Задание :: Какой организации подчинён объект №160, если верить тексту о переработке радиоактивных отходов?

Текст документа ::
%%
Могу привести пример бездумного отношения со стороны руководства к нашим проблемам. Мы занимаемся переработкой жидких радиоактивных отходов. Сейчас нас сделали хозрасчетной организацией. Это значит, что чем больше мы работаем – тем больше получаем. Но объемы поступающих отходов сейчас сокращаются по независящим от нас обстоятельствам, а вместе с ними и наши заработки. Наиболее квалифицированные специалисты в поисках лучшей доли начинают увольняться. Удержать их мы не можем. А немного позже, когда для очистки отходов, количество которых при ликвидации реакторов увеличится, потребуются квалифицированные кадры – их невозможно будет найти. Помещения, оборудование, приборы надо будет отчистить и отмыть – кто всё это будет делать, если дать персоналу уйти?

Наши проблемы никого не волнуют из-за сложившейся системы подчинения объекта №160 НИИ неорганических материалов. Время сейчас трудное, у директора много других проблем – зачем ему нами заниматься, если пока нет сбоев в работе? Клиенты тоже регулярно платят деньги за очистку и не обязаны вникать в наши проблемы…

Когда же начнутся настоящие проблемы – будет поздно. Думаю, что это неправильно – так относиться к специалистам атомных объектов.

2.2. Атомные корабли


2.2. Nuclear Vessels

Куда плыть атомным кораблям?


Where to sail nuclear ships?
%%
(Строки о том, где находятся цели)
%%
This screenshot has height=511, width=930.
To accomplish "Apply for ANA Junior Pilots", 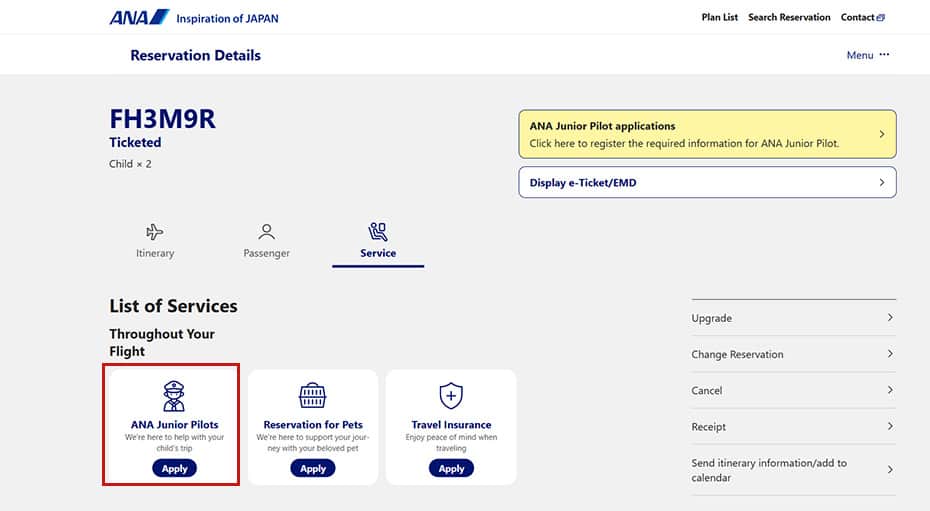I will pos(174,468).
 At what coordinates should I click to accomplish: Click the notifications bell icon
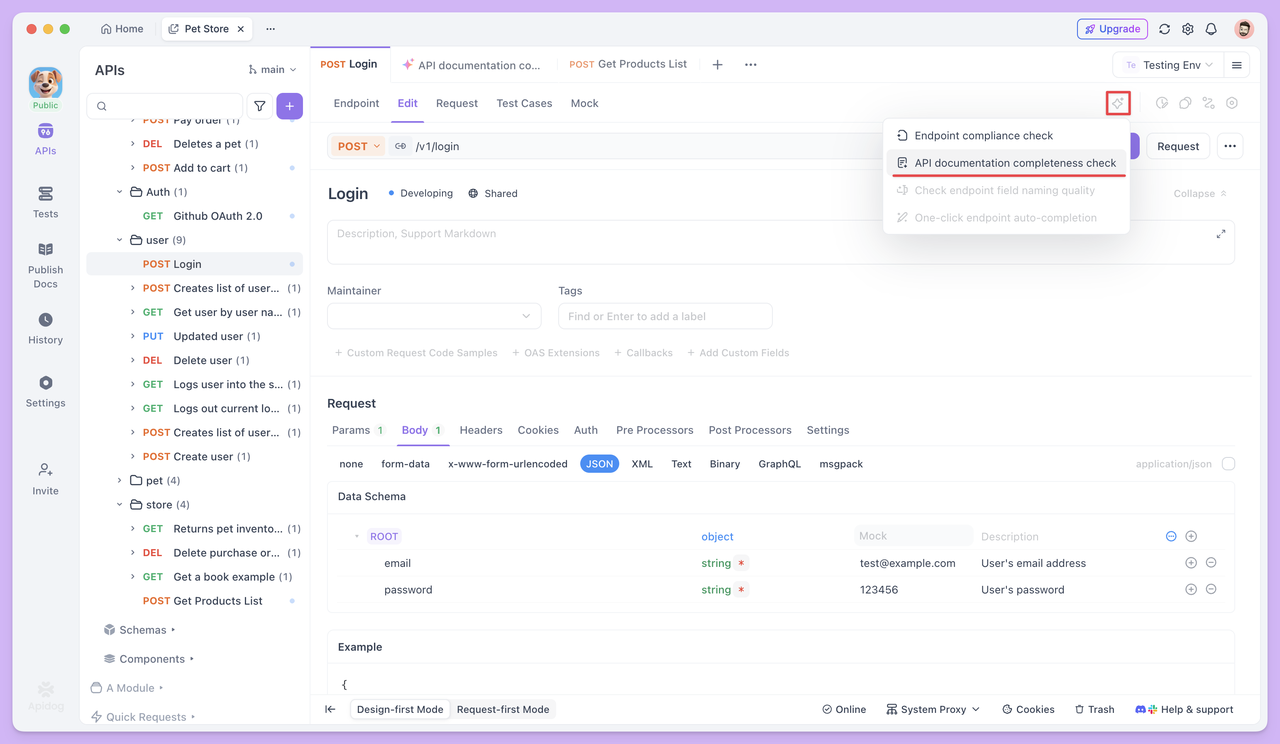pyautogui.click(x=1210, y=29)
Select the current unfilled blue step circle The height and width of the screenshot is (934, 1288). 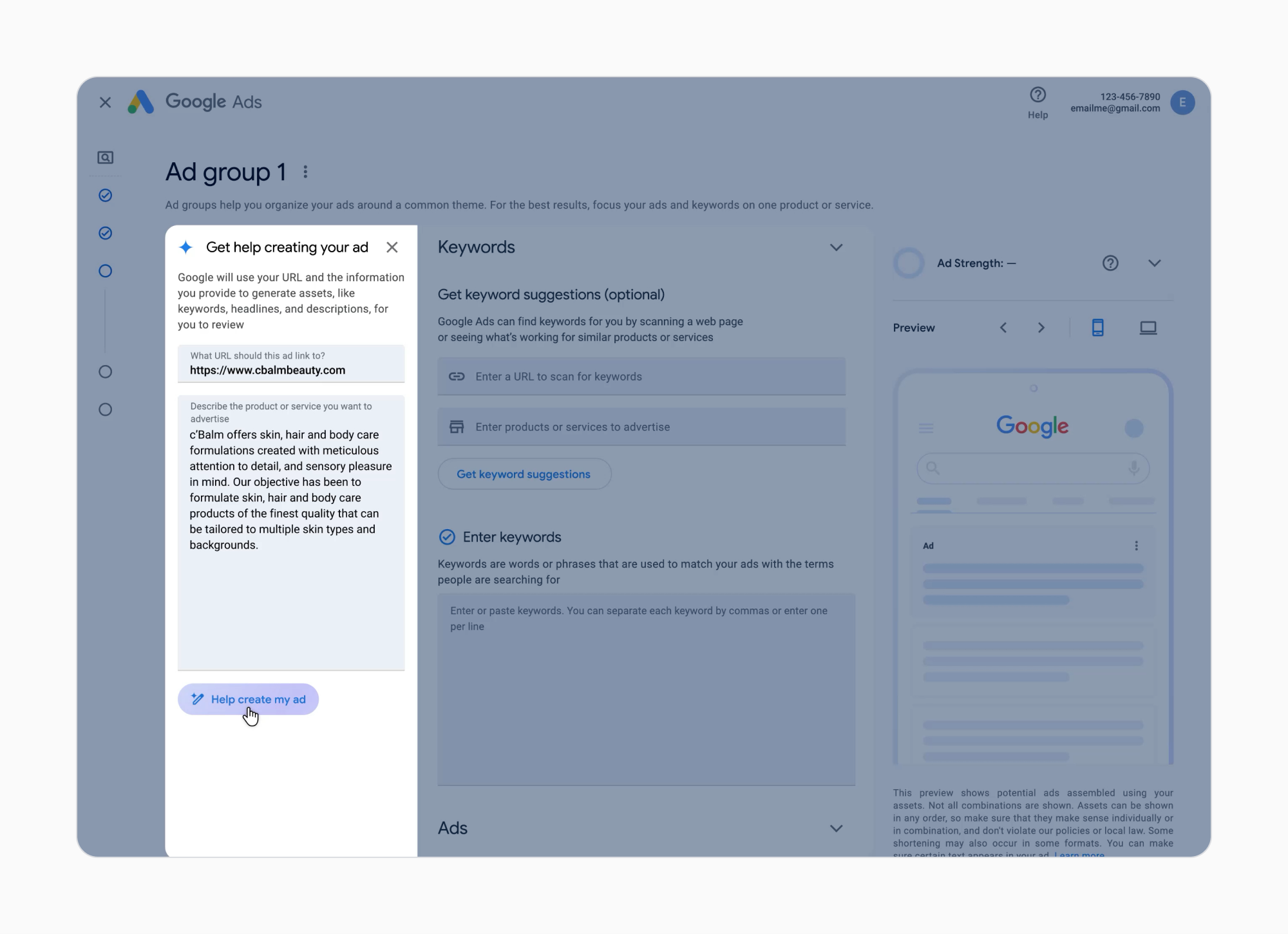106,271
%%
Полный ответ :: Объект №160 подчинён НИИ неорганических материалов.